Directions. Render the records as a numbered list, from the start of the records through the line containing "click(26, 108)", with both ends included and blank lines omitted. Leave the pictures out.

Click-target data:

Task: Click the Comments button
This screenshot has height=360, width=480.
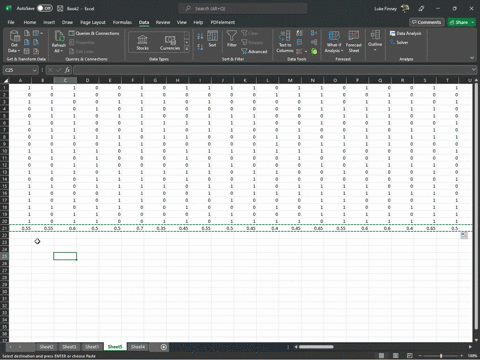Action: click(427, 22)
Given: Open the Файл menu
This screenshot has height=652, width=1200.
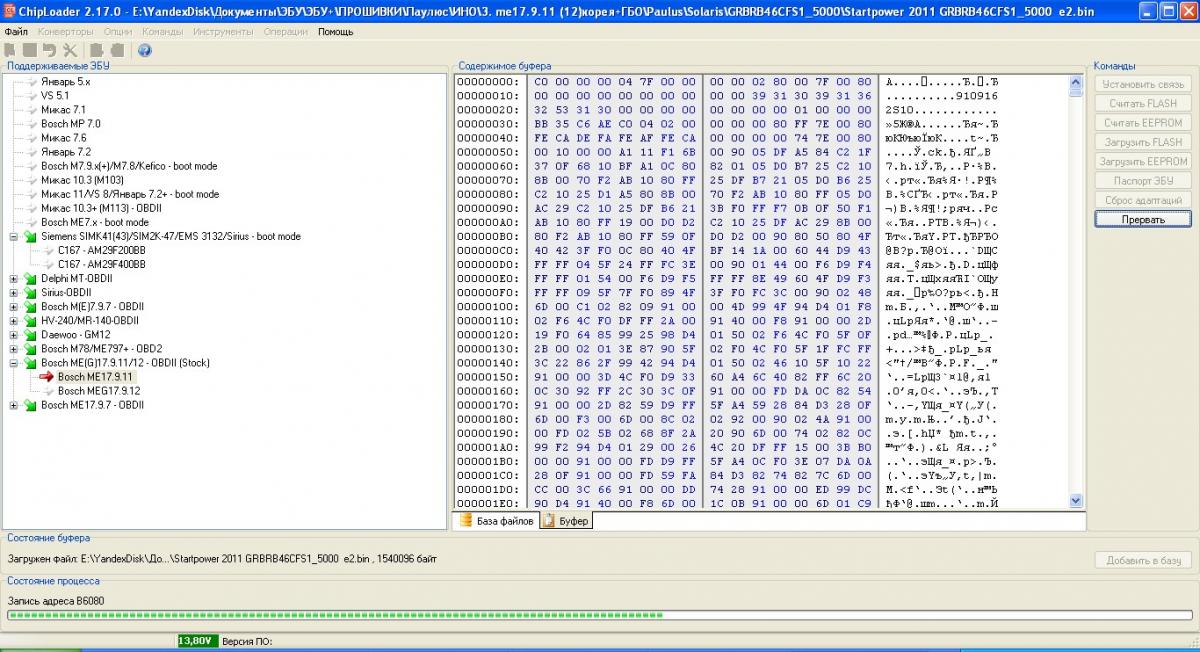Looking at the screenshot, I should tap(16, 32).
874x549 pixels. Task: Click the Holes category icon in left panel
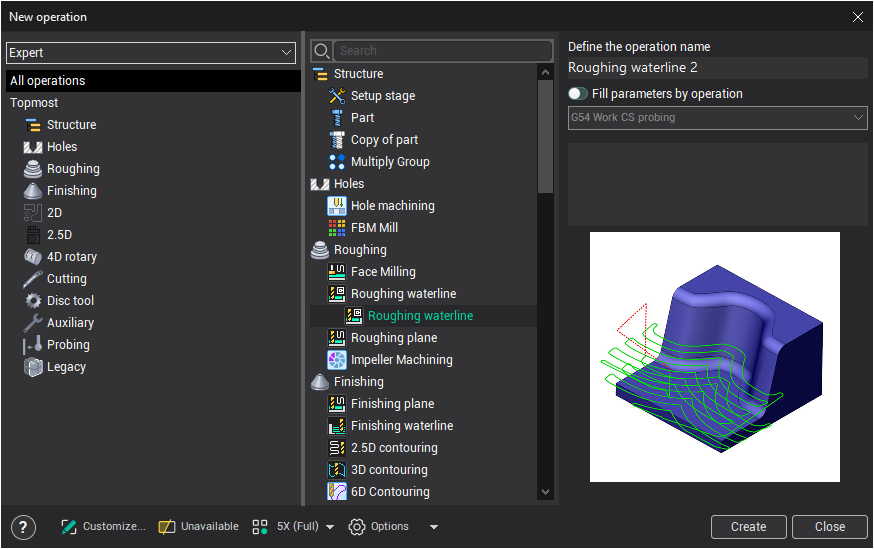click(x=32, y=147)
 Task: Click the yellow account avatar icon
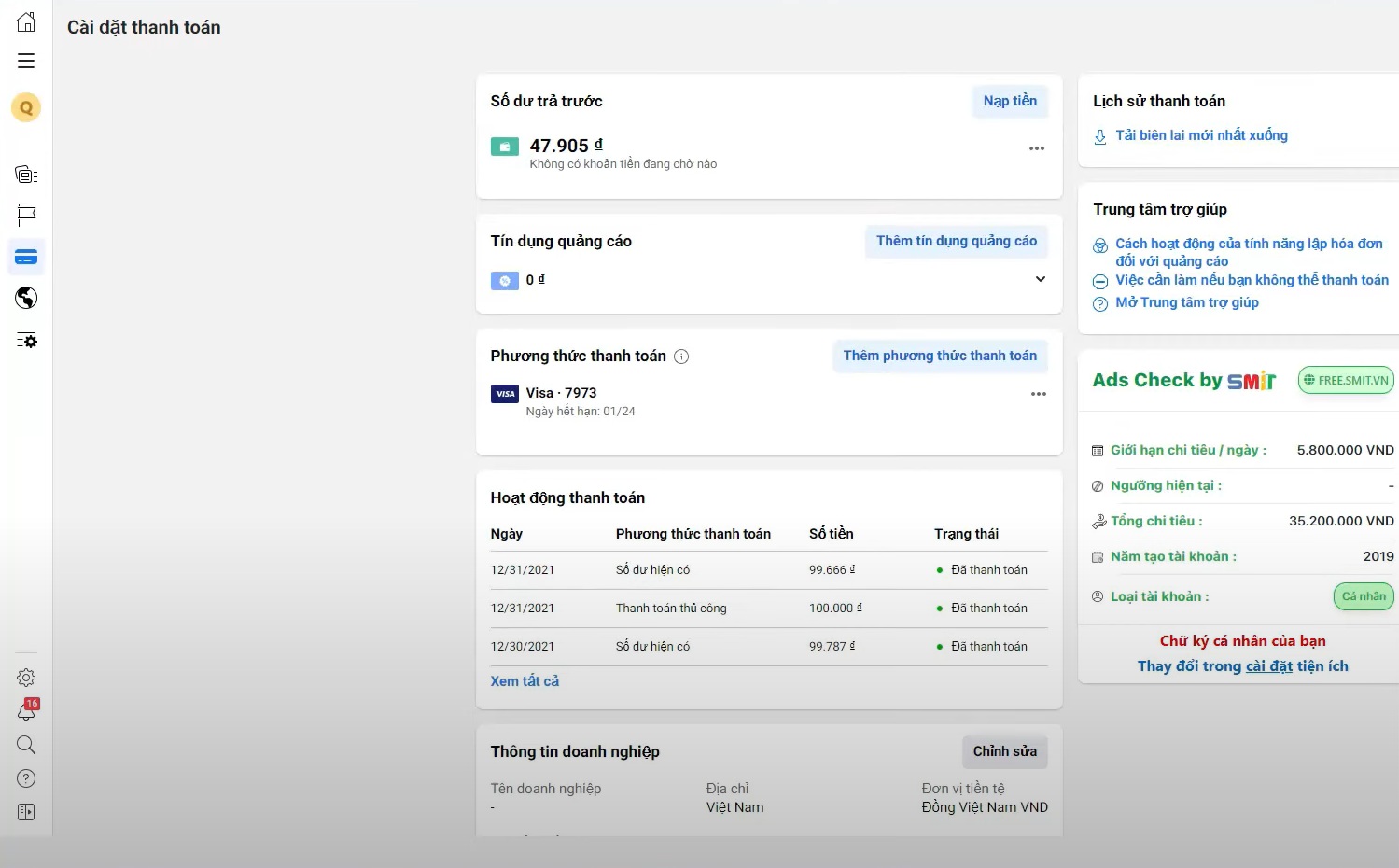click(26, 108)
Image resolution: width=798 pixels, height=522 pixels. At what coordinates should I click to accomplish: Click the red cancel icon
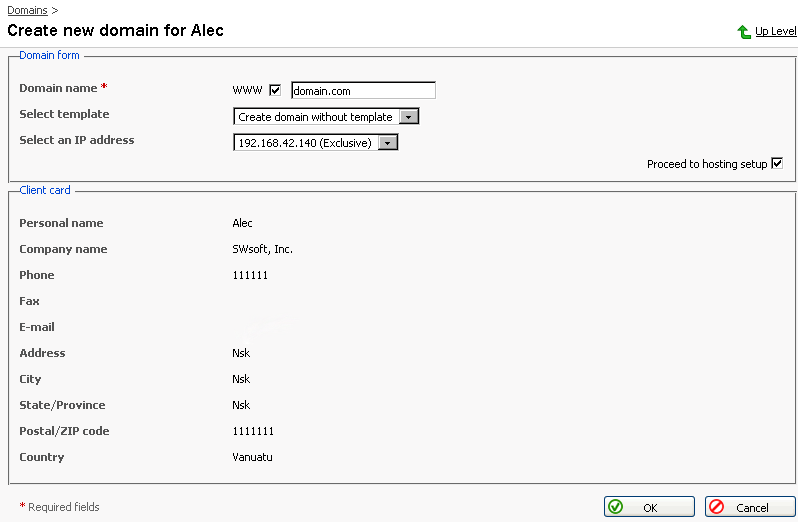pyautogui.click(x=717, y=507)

Correct response.
1. Task: Click the Comments button
2. This screenshot has height=360, width=480.
3. Action: click(427, 22)
4. Given: Open the Файл menu
5. This screenshot has height=652, width=1200.
6. Looking at the screenshot, I should tap(16, 32).
7. 874x549 pixels. Task: Click the Holes category icon in left panel
8. click(x=32, y=147)
9.  Task: Click the yellow account avatar icon
10. click(26, 108)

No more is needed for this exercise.